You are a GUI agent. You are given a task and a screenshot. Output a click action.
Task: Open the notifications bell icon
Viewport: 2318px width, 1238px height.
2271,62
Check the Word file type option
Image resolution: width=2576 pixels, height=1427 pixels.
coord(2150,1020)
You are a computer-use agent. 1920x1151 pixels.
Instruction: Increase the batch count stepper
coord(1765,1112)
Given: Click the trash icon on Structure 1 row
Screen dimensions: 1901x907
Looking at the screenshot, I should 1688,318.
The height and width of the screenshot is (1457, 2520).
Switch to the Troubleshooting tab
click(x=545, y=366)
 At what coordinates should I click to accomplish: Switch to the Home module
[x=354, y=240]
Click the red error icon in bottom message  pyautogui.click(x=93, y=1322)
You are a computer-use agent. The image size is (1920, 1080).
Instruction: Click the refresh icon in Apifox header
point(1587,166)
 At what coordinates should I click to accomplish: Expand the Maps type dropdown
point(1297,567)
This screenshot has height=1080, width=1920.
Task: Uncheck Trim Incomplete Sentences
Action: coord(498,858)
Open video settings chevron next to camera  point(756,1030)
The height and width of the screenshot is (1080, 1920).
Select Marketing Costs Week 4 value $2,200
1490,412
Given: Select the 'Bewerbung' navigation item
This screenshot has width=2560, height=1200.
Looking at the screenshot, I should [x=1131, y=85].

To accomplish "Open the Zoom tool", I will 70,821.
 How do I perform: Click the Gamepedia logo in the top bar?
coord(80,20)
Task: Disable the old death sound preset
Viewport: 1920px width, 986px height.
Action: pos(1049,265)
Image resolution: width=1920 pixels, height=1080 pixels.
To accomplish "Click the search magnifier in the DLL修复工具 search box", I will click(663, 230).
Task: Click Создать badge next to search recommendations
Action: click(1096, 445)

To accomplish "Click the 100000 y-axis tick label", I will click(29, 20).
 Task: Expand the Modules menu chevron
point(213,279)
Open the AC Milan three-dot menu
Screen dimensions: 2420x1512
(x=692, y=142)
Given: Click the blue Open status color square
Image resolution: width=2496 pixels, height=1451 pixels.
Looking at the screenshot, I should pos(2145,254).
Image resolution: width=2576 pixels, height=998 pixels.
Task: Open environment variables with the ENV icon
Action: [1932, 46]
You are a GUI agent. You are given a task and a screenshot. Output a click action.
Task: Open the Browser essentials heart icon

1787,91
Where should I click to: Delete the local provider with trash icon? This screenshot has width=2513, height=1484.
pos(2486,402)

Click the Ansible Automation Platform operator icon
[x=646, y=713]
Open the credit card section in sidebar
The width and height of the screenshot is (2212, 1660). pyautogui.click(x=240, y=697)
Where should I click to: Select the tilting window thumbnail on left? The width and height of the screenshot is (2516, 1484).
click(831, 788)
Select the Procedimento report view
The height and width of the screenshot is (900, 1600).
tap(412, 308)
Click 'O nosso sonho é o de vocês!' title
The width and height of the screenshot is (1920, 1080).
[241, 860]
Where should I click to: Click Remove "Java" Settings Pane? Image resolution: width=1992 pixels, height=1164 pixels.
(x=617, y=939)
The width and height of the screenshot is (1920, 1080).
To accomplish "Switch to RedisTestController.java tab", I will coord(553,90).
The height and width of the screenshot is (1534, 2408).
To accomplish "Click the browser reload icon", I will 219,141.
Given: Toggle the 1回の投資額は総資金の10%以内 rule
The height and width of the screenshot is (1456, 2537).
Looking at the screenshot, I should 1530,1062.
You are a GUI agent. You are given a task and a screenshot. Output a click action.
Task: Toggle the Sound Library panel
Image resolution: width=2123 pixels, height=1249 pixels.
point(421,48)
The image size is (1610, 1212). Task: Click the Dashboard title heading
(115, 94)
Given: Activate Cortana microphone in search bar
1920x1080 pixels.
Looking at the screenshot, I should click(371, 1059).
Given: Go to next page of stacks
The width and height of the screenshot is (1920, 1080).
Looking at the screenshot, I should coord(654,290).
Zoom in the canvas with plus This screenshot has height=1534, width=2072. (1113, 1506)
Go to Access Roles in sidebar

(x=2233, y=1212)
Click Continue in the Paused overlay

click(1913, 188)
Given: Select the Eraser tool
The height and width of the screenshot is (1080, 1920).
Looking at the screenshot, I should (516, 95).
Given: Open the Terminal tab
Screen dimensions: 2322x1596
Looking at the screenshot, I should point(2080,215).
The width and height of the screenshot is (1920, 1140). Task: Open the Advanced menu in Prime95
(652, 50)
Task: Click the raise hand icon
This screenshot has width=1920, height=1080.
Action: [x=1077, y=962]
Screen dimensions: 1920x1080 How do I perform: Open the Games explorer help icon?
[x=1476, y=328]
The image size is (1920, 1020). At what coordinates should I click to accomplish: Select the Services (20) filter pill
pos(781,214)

········

**Task directions**
Within the data above, the span starting at the line containing "The height and width of the screenshot is (1457, 2520)." and ending at the line containing "Open video settings" is to be retyped exactly, with no other lines.

**Task answer**
The height and width of the screenshot is (1457, 2520).
Switch to the Troubleshooting tab
click(x=545, y=366)
 At what coordinates should I click to accomplish: Switch to the Home module
[x=354, y=240]
Click the red error icon in bottom message  pyautogui.click(x=93, y=1322)
You are a computer-use agent. The image size is (1920, 1080).
Instruction: Click the refresh icon in Apifox header
point(1587,166)
 At what coordinates should I click to accomplish: Expand the Maps type dropdown
point(1297,567)
This screenshot has height=1080, width=1920.
Task: Uncheck Trim Incomplete Sentences
Action: coord(498,858)
Open video settings chevron next to camera  point(756,1030)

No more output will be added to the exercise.